**Job 1**: Copy part of the interview excerpt word for word, beginning at the words "Maybe, yeah, it’s" and stopping after "in the room.".

It’s definitely still the core of the band. For better or worse it still feels primal when I’m up there on stage. It feels like combat. [Laughs] I have to consciously tell myself that we’re not at one of those first shows where we’d start playing and people would walk out or start yelling at us after the first ten seconds. I can’t shake the feeling that it’s a battle with the audience, even though we play these nice places where people pay good money to come see us. In some ways I think that drives me. It’s probably a very juvenile tendency.
I think that’s part of what people like about seeing Low, is that unsettling intimacy.
Maybe, yeah, it’s disturbing. I suppose people come for that since it’s such an obvious element of the band. But I’m always a little jittery and feel there is a complicated hallucination going on in my head about what’s going on between me and whoever is in the room.

**Extracted entries**:
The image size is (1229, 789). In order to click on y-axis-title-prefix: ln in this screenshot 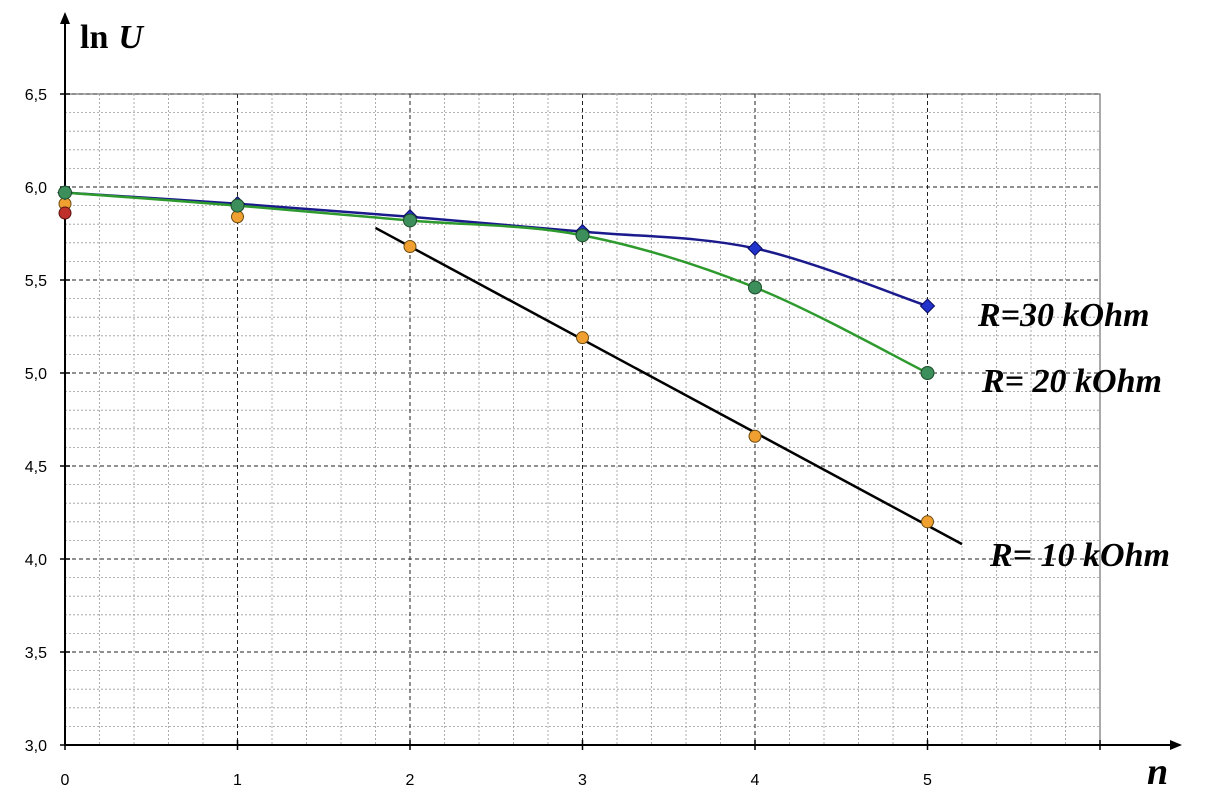, I will do `click(94, 38)`.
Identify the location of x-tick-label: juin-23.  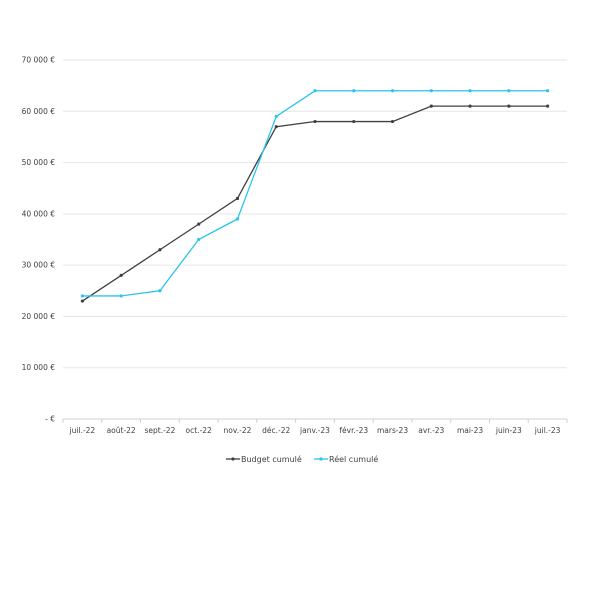
(508, 430).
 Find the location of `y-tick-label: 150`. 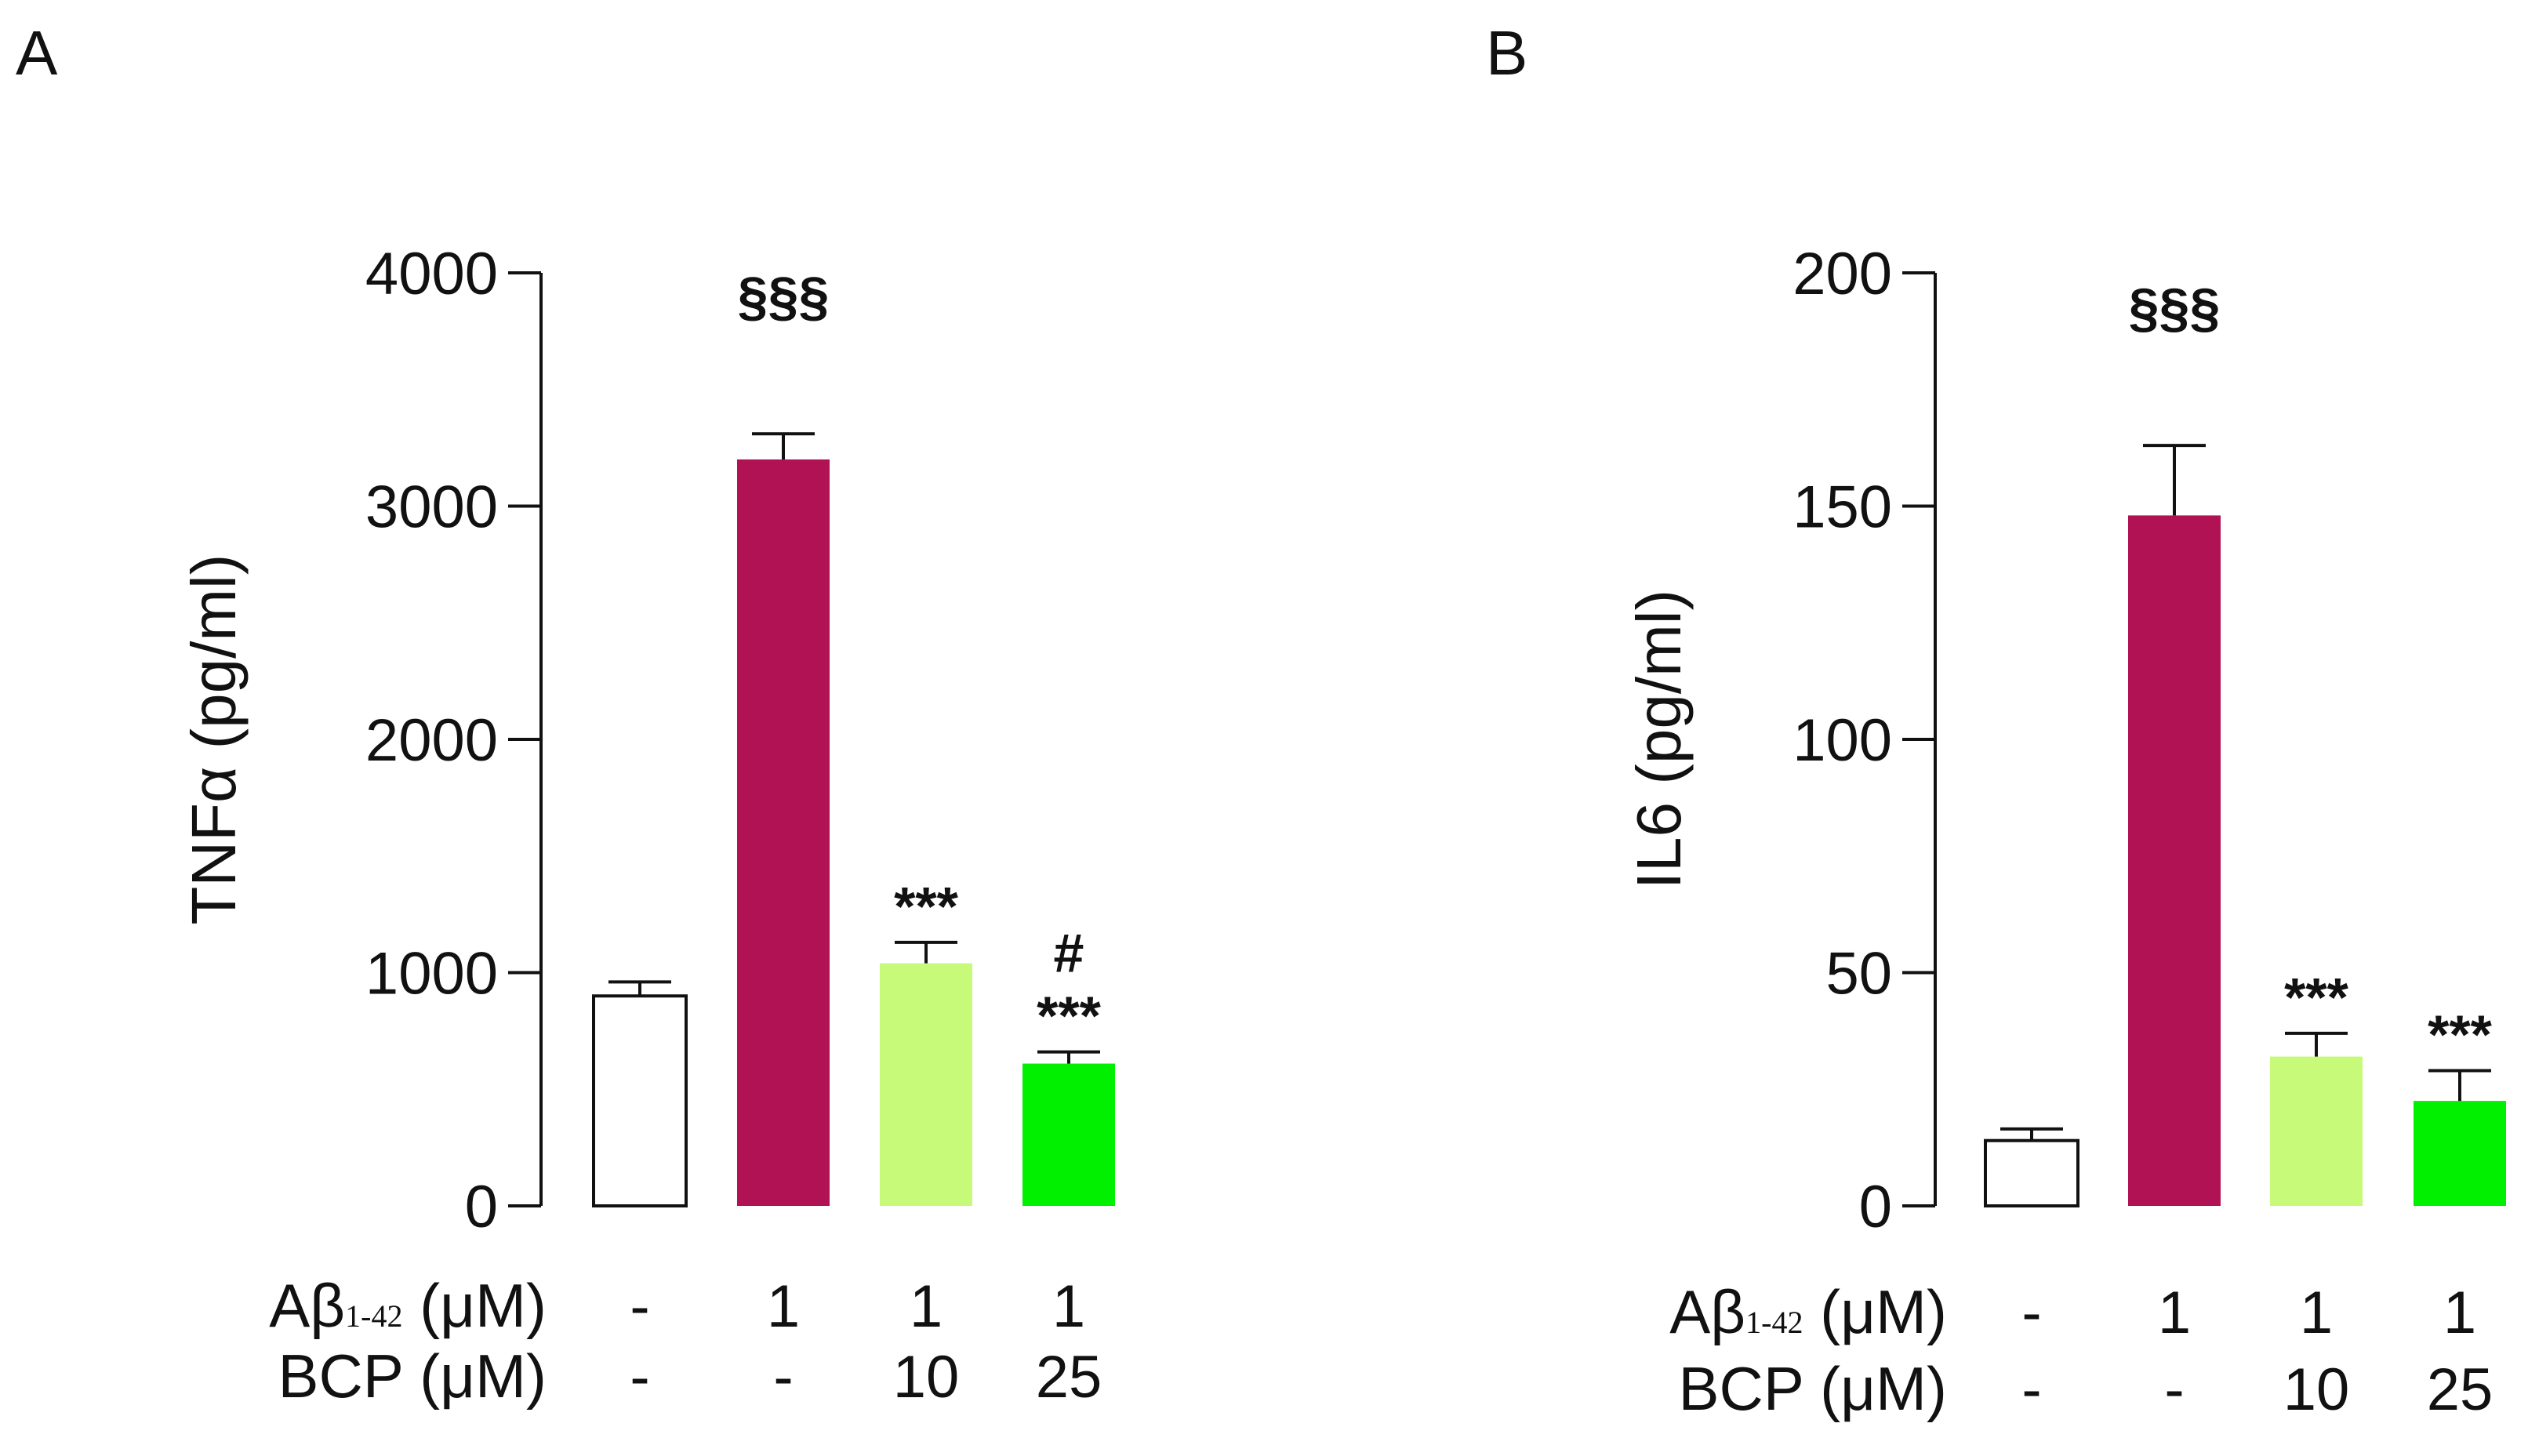

y-tick-label: 150 is located at coordinates (1842, 507).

**Job 2**: Repeat the records verbatim from the line that has "Identify the location" through the last line of the records, including both ends. Omit the pictures from your answer.

**Written answer 1**:
Maybe, yeah, it’s disturbing. I suppose people come for that since it’s such an obvious element of the band. But I’m always a little jittery and feel there is a complicated hallucination going on in my head about what’s going on between me and whoever is in the room.

**Written answer 2**:
Identify the location of x-tick-label: juin-23.  
(508, 430).
 Find the location of `y-tick-label: 150`. 

y-tick-label: 150 is located at coordinates (1842, 507).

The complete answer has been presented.